**AUSGANGSTEXT**
===
Ebenso ist die Ausbildungsquote für uns ein wichtiges Kriterium. Die beauftragten Verkehrsunternehmen sollen nicht nur für Nachwuchs beim Fahrpersonal sorgen, sondern auch Betreuungs- und Servicepersonal ausbilden. Meiner Fraktion schwebt hier eine Quote von circa vier Prozent vor. Die Realität hingegen sieht so aus, dass ein Großteil der Ausbildung im SPNV von der DB AG getragen wird. Die privaten Verkehrsanbieter bilden, wenn überhaupt, nur in geringem Maße und dann auch nur Lokführer aus. Auszubildende in Mecklenburg-Vorpommern haben seit Jahren so gut wie keine Chance, nach ihrer Ausbildung übernommen zu werden. Wenn sie aber übernommen werden, dann nur befristet oder sie landen in der DB Zeitarbeit und werden verliehen. Auch hat die DB AG in den letzten Jahren ihre Ausbildungsplatzzahlen im Land drastisch nach unten gefahren mit der Begründung, das Unternehmen könne die benötigten Kapazitäten nicht mehr vorhalten. Richtig, kann ich da nur sagen, dieser Ballast stört nur beim erfolgreichen Börsengang.
Aber, meine Damen und Herren, wer Staatsknete erhält, wer sich vom Staat Aufträge holt, soll auch zu den Bedingungen des Staates arbeiten. Hier sehen wir das Land ganz stark in der Verantwortung für die Absicherung der Ausbildung. Und, meine Damen und Herren, verkennen wir nicht: Eine gute Ausbildung ist die Grundlage für die Einhaltung von Qualitäts- und Sicherheitsstandards. Bei der Personalbemessung geht es uns darum, eine gute Kundenbetreuung in den Nahverkehrszügen zu sichern. Wer vor allem in Tagesrandzeiten mit Nahverkehrszügen unterwegs ist, weiß, wovon ich spreche. Und das hat nicht nur mit der objektiven Sicherheit und dem subjektiven Sicherheitsgefühl der Fahrgäste zu tun. Vor allem Knotenbahnhöfe und regionale Umsteigepunkte müssen mit deutlich mehr Servicepersonal ausgestattet werden.
Der Alltag im Land sieht da überhaupt nicht rosig aus. Nur noch in den kreisfreien Städten gibt es Reisezentren. Im flachen Land sind kleine Schalter mit eingeschränkten Öffnungszeiten die Norm, nach Servicepersonal sucht man vergeblich. Zugbegleiter wurden abgeschafft, wie in den Rostocker S-Bahnen. Bei den Personalaufgaben geht es vor allem um umfassende Information der Fahrgäste über den Fahrtverlauf, die Umsteigemöglichkeiten und die Serviceangebote am jeweiligen Bahnhof sowie über eventuelle Verspätungen, also eigentlich um Selbstverständlichkeiten, die man als Reisender nicht weiß.
===
**AUFGABE**
Geben Sie aus dem Ausgangstext oben den Abschnitt wortgetreu aus, der mit „Aber, meine Damen“ beginnt und sich bis einschließlich „Servicepersonal ausgestattet werden.“ fortsetzt.

**EXTRAHIERTE DATEN**
===
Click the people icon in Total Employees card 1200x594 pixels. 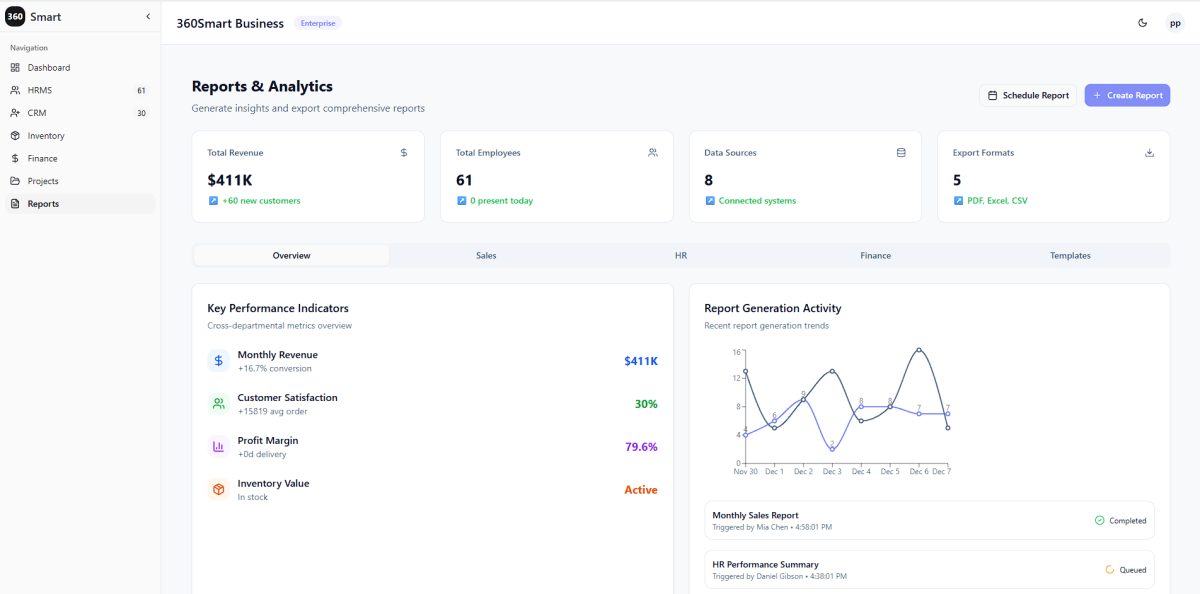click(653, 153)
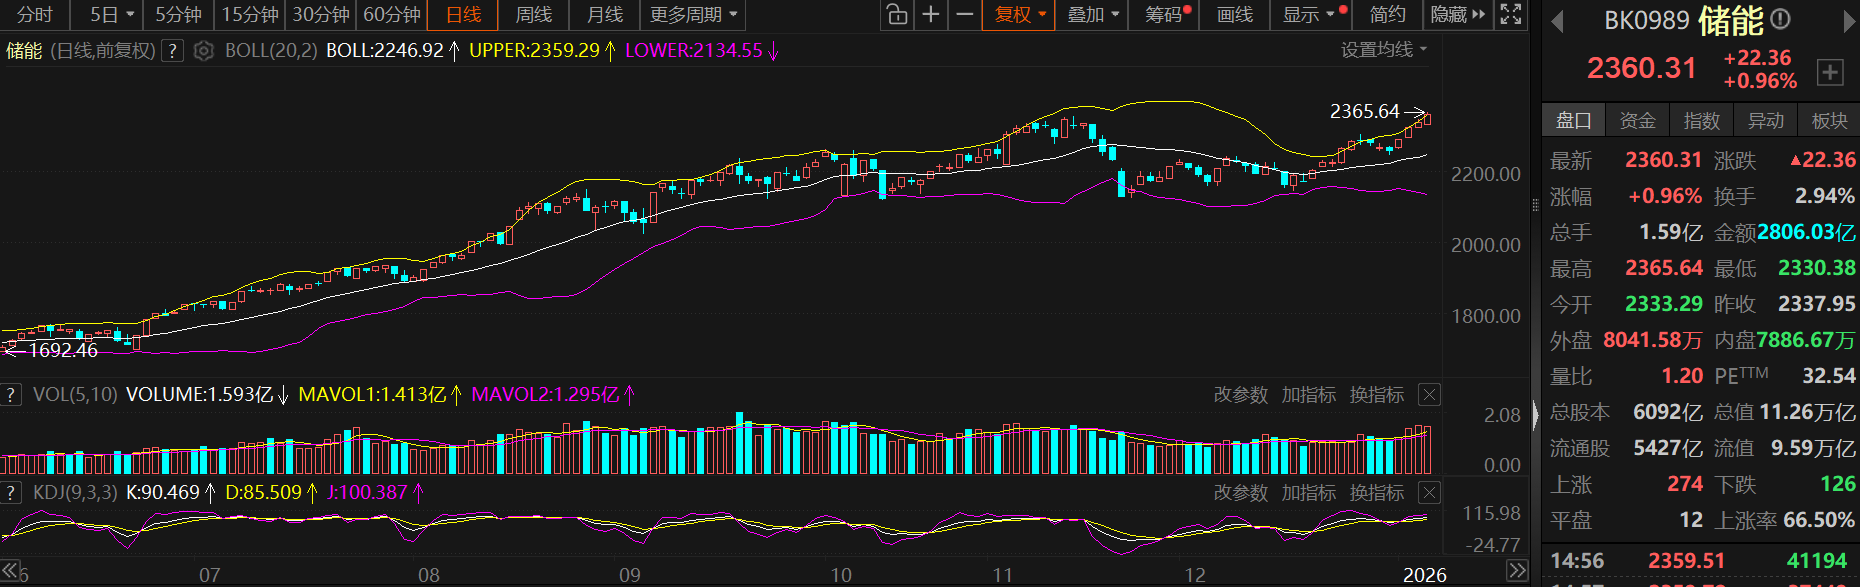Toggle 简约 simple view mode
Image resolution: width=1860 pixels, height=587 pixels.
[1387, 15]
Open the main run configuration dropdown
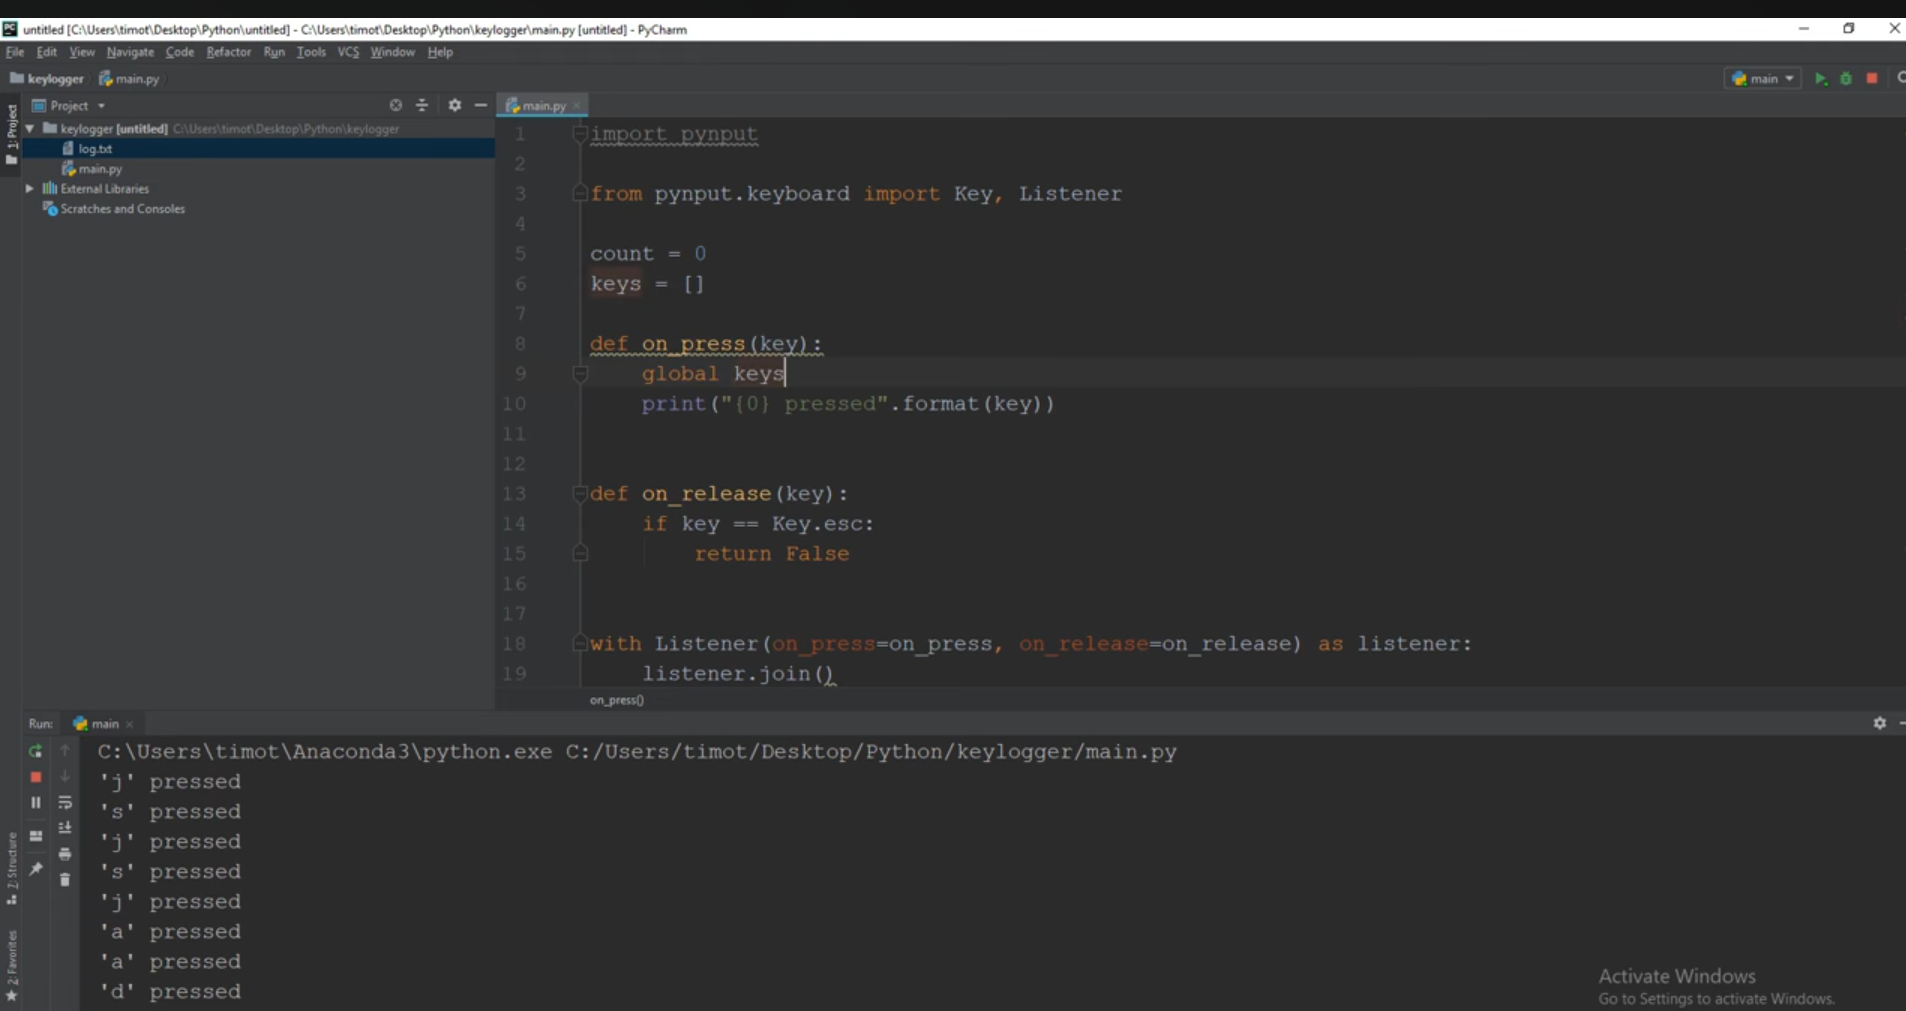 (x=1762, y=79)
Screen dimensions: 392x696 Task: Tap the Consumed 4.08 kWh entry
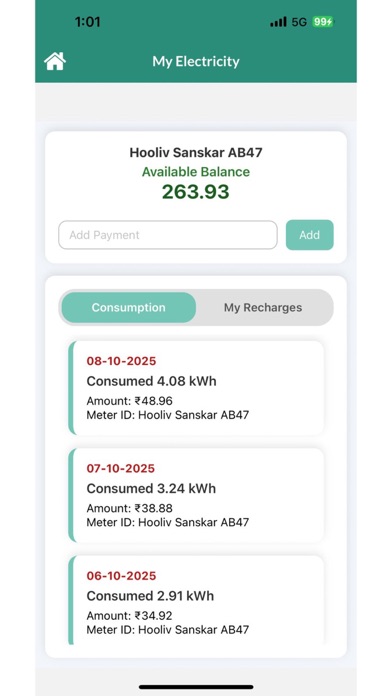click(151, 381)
===
**ERGEBNIS**
Aber, meine Damen und Herren, wer Staatsknete erhält, wer sich vom Staat Aufträge holt, soll auch zu den Bedingungen des Staates arbeiten. Hier sehen wir das Land ganz stark in der Verantwortung für die Absicherung der Ausbildung. Und, meine Damen und Herren, verkennen wir nicht: Eine gute Ausbildung ist die Grundlage für die Einhaltung von Qualitäts- und Sicherheitsstandards. Bei der Personalbemessung geht es uns darum, eine gute Kundenbetreuung in den Nahverkehrszügen zu sichern. Wer vor allem in Tagesrandzeiten mit Nahverkehrszügen unterwegs ist, weiß, wovon ich spreche. Und das hat nicht nur mit der objektiven Sicherheit und dem subjektiven Sicherheitsgefühl der Fahrgäste zu tun. Vor allem Knotenbahnhöfe und regionale Umsteigepunkte müssen mit deutlich mehr Servicepersonal ausgestattet werden.